I am interested in the subject of thread-local contexts, which is a feature that I use quite often in solutions, but seems to lack first-class support in any languages I have used.
Quite often in programming - especially if you are implementing a solution that repeatedly processes similar inputs - it is useful to have access to a thread-local context.
I am sure many are familiar with this problem: the typical case I am taking about is where you have a processing engine taking input messages/requests (e.g., an MDB or a Servlet in Java) that is instantiated individually for several threads, and this engine repeatedly processes the messages using some resources or context that it owns. These resources could be expensive to recreate (and therefore we would like to reuse them), or alternatively, they need to be retained across requests in the thread, but do not need global scope in the application.
In this case, code needs to be able to access that context in an efficient way, but due to the stack+heap-based approach of most languages this is difficult. The current solutions are to either use something like ThreadLocal
in Java or to pass a pointer to the context down the stack, both which are not really language constructs, and both of which impose some overhead (and in the second case have practical issues).
It occurs to me that such a thread context is a bit like a second stack. A stack has thread scope and can be efficiently accessed by the thread.

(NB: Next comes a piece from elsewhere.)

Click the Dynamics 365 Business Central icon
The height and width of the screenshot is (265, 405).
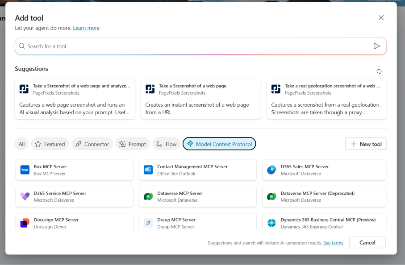[x=271, y=223]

Possibly solutions to implement this in-language might be to maintain the context at the base of the stack; however, this would have to be a fixed size. For a variable sized context, a reference could be stored at the base, but with some loss of efficiency for minimalist requirements. Other options might be possible if the hardware supported multiple stacks per thread.
As a trivial example of what I mean to illustrate the performance impact of existing solutions would be to imagine each "engine" receives a message and then increments a counter (counting the number of messages processed per for each thread). Using ThreadLocal
would be many times less efficient that simply incrementing the contents of a known memory address. Even a global counter would require some synchronization and therefore would create a choke point.
A more practical example would be the maintenance of a resource pool such as an object pool where expensive-to-create objects or buffers can be re-used across invocations.
To be clear: this is not really a multi-threading issue, so solutions such as semaphores, etc. are not the solution - on the contrary, they are part of the problem.
A thread-local resource does not need to be shared between threads. It is local, so any solution adding the overhead of synchronization is adding an unnecessary performance penalty.
It would be interesting to know how this might be done (or if it has been done already), with particular consideration to the hardware support available to make it efficient.